_REQUIREMENT:_ Leave the images out and repeat the data exactly as given.

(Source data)
----

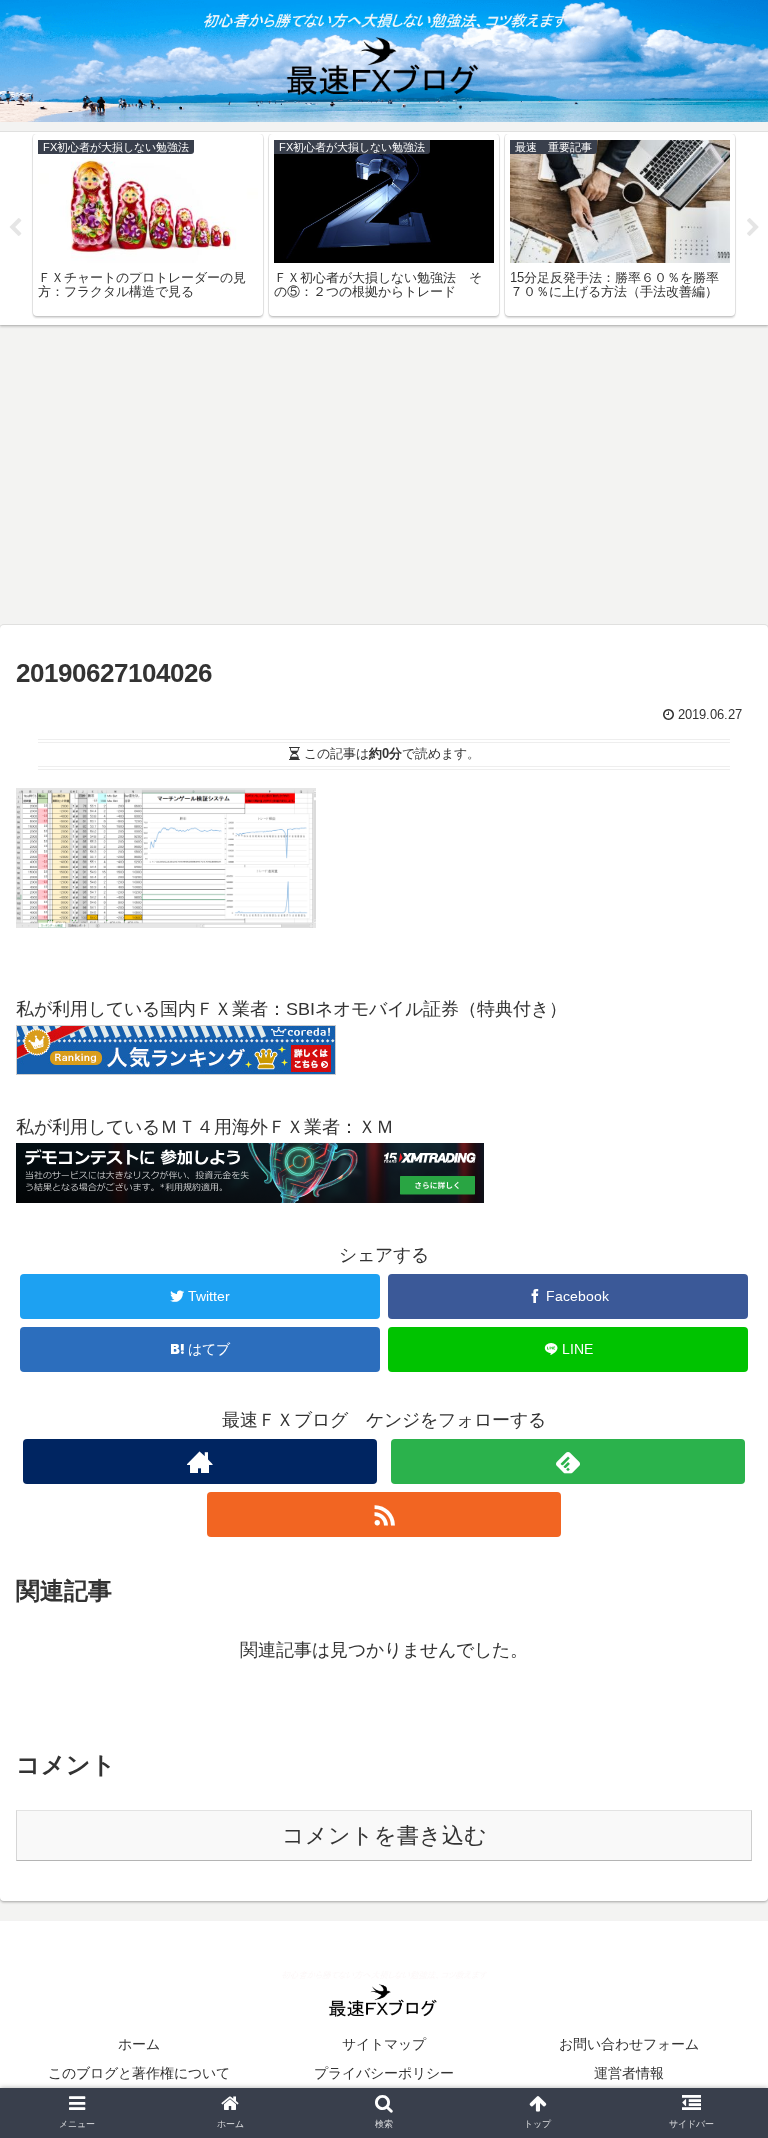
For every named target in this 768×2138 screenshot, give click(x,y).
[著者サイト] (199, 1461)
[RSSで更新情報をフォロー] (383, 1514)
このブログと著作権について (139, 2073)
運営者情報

----

_RESULT OF THE EXERCISE:_
For every named target in this 768×2138 screenshot, give click(x,y).
[著者サイト] (199, 1461)
[RSSで更新情報をフォロー] (383, 1514)
このブログと著作権について (139, 2073)
運営者情報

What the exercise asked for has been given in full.